Monday, November 28, 2011

Life is an ever changing road full of choices

As my first semester of college comes to a close next week, I finally have a few minutes to myself to actually sit and reflect what this semester has done for me.

We finally have our own place.. its so nice. Its been quite the adjustment moving out on my own..or in with Chris. It's also been strange to only have 2 dogs. I can not even begin to tell you how nice it is to be able to take them out together..without worrying about the other 7 fighting or a fight breaking out when we return. I miss the other dogs..but I dont at the same time. It's also nice to wait for chris to get home everyday. and wake up together..and go to work at the same times.Its a great thing though, and probably the best decision we've made yet.

I totally killed my math class! I was enrolled in a dual math class, which meant earning two math credits in one semester. Math has always been my nemisis and I kinda worried about that one when i enrolled, but at the same time I was utterly determined to do my best and walk out of there with an A. I did just that. and 6 weeks early too. My math professor was great, also great at making fun of me for being a nerd..but heck..who cares? I got an A..for both credit.

English was much the same.. and my english professor professed..proudly..his love for Lady Gaga. I was totally going to write a poem like "Roses are red, violets are blue, lady gaga is awesome, and so are you!"..to tickle his poetry fancy..but, it turns out a littl imagination and creativity and hard work go a long way with this guy..which is fine by me. I got lots of all three. and I learned alot more.

I also chopped 7 inches of hair and put in highlights..all of which need redone and im thinking of chopping more off..its growing so quick. who knows?

Life is always changing here. But as Chris has shown me, some changes are good.
Others are great
and some,
are even better.

I am really excited for the rest of my academic career..even if i am tired and undecided on my major.
I am also excited for the other changes that time will bring.

Life's a ever changing road full of choices.. but so amazingly wonderful at the same time! It never fails to amaze me on how wonderful God really is for giving me what I have in my life. Family, Friends, and Love,..and so much more. I am truly blessed ..even with all of my past mistake...i mean learning experiences.

I wish I could go on but work and a paper are calling my name.

Tuesday, June 28, 2011

"She's a Strong One!"

I had new student orientation a couple of weeks ago, and while doing so, we were all asked to answer a simple question, "What is our reason for coming to school?". Most people didnt answer, others said money or to further their education.
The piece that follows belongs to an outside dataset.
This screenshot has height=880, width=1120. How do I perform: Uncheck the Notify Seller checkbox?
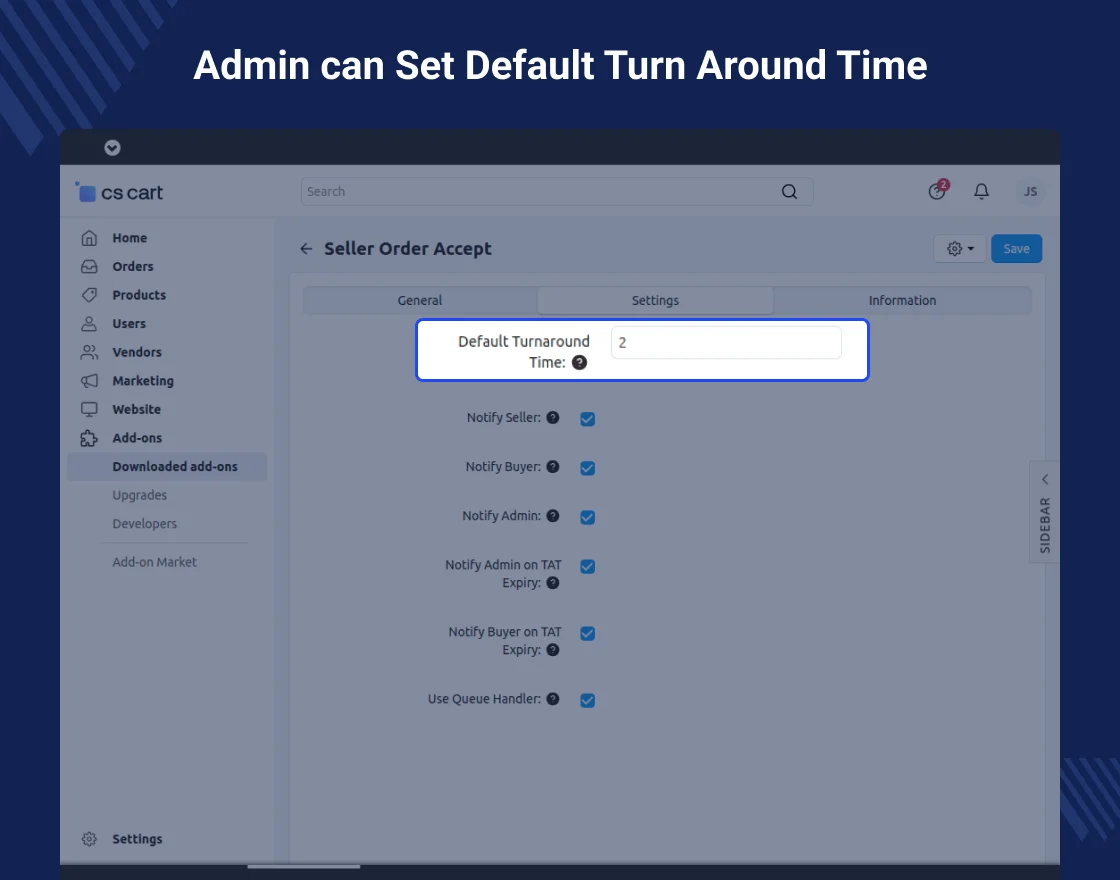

I didnt hesitate the moment he pointed at my raised hand, "To be independent, so I wont have to depend on someone else to take care of me, the way my Mother does." The man with the microphone stopped, stunned for a moment, before saying "WOW! Now thats the best reason right there! To be independent and not have to depend on someone else! Thats a girl that doesnt need a man right there!" I laughed then said "No! Hes the one pushing me to go!" :)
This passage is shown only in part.